See How They Run - Review
NODA (National Operatic and Dramatic Association)Review by Hazel Hole
See How They Run
Title: See How They Run
A perennial favourite, See How They Run is a classic farce written by Philip King set in the 1940s and it has been performed by many groups, both professional and amateur. This was a great performance by a small but very talented group.
Lewis Rodger, who has previously performed on stage with this group, was making his debut as a director and in discussion with him I felt that he had thoroughly enjoyed this role and was very appreciative of both the cast and crew who had all worked enthusiastically under his direction. Simon Reader, who has been assistant director /producer in previous productions was again assistant director and was responsible for set construction. Given the limitations of the venue, the set was very effective with the action taking place in the vicarage and good use was made of appropriate props to create the scene.
The play was very well cast with all the actors being fully immersed in their roles and with good interactions between the characters.

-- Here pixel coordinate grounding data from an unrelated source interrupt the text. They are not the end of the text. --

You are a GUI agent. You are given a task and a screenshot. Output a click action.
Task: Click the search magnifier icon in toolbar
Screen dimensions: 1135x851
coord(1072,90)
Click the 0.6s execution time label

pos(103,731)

Without exception, the actors all performed their roles extremely well. Chris Holman, as Reverend Lionel Toop was suitably vague whilst his wife, Penelope, played by Gemma Quinn was daring, risk taking and an extrovert and both were very convincing. Margaret Coleman playing Miss Skillon was the epitome of an elderly spinster, rather aloof and precious of her role in the local church. However, she really let her hair down after a few drinks and became hilarious. Sara Talbot-Ashby, playing the maid, Ida, had a pivotal role in the plot and displayed an innocence/sometimes insolence as all around her descended into mayhem. The Bishop of Lax ( Steve Fisher) and The Reverend Arthur Humphrey (Andrew Dace) were well cast, suitably vague and key participants in the mayhem which involved a frenetic chase through the vicarage and gardens. Jordan Brown played the escaped German soldier and he had some difficulty maintaining his German accent which only added to the comedy. Katherine Johnson was Sergeant Towers struggling not to laugh at the comedy being played out around her. ( Full marks for just about keeping a straight face !) Rob Porter was Lance -Corporal Clive Winton, again trying to bring some order to the mayhem on stage.
Stage Manager was Angie Reader, assisted by Katherine Johnson, with Chrissie Donegan in charge of continuity. Marie Noons was responsible for set dressing , props and also wardrobe ( with Chrissie Donegan ) The costumes were really effective and reflected the period accurately. Lighting and sound effects were in the capable hands of Greg Potter, Chris Root, Steve Gregory and Richard Kemp-Luck. Graham Green, Richard Kemp-Luck and Katherine Johnson were responsible for hair styling, again reflecting the period and Megan Day looked after makeup.
Box Office was run by Margaret Coleman, supported by the front of house team of Chrissie Donegan, Kath Meachem and Linda Potter. Photography was by Simon Reader and the programme was designed by Lewis Rodger.
Due to the size of the group all members undertake a range of roles so actors also contribute as crew members. This ensures a real appreciation of all the different aspects of a successful production.
Well done to everyone involved with this hilarious comedy and congratulations to Lewis Rodger on his successful debut as director. I wish the group good luck for your next production in November.